E ela se valia de tudo.

Pela manhã, quando todos já estavam arrumadinhos para atender o dia, la estava ela, calçada de chinelinho surrado, indo para o rio outra vez. Andando sobre o trilho de terra, as plantinhas rasteiras, lhe relava nos pés, como quem queria prazer. E o prazer era recíproco.

Não falavam de amor, nunca ouvira um som sequer balbuciando essa palavra, mas não precisava, a sua presença tão pequena e meiga, o cuidado com as coisas, com os filhotes e com o marido revelava bem mais do que simples palavras.

Havia um conto inteiro o dia inteiro resplandecendo amor em suas atitudes. 

A primeira a saudar o dia, a ultima a dizer-lhe adeus.
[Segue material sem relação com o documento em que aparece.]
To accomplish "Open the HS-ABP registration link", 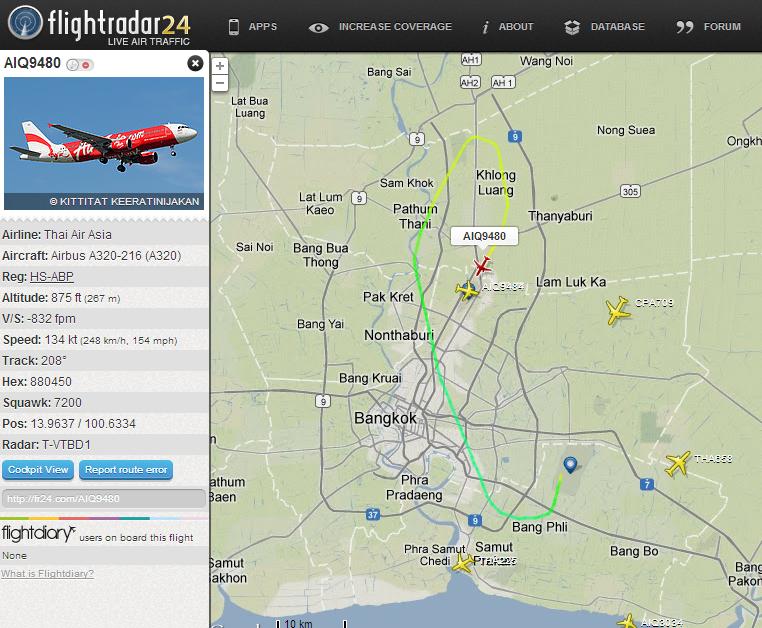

As galinhas sentiam seu cheiro, quando, pela manhã, saia com uma espiga de milho nas mãos, lá vinha elas a correr ao seu encontro, batendo as asas felizes quase a tocar-lhe as mãos com os bicos.

Tudo se harmonizava através dela, tudo era esperança através de seu cuidado, tudo dependia dela naquele lugar.

Não havia festas de aniversário, aliás, nem se lembrava de comemorá-los, não dependia de calendários, tempo para ela, era dia e noite. E quando diziam que em certo dia de dezembro era natal, então se esmerava em fazer um banquete que não faltaria sagu.

Natal e pascoa, dois dias de comemorações no ano, que simbolizava,  também, o aniversário de todos. Um contava o começo do ano e outro o final, os restantes dos dias era contado pelas labutas incansáveis de uma mulher que nunca reclamava.

Parece contos de fada, mas, não é.

Era uma vez uma rainha, que, por sua vez, nem castelo tinha, mas que de coroa entendia. O dia era rei, o fogão, seu restaurante, os porcos e as galinhas seus súditos. Se marido era seu braço, os filhos seu coração.

E ela, o centro de todo funcionamento.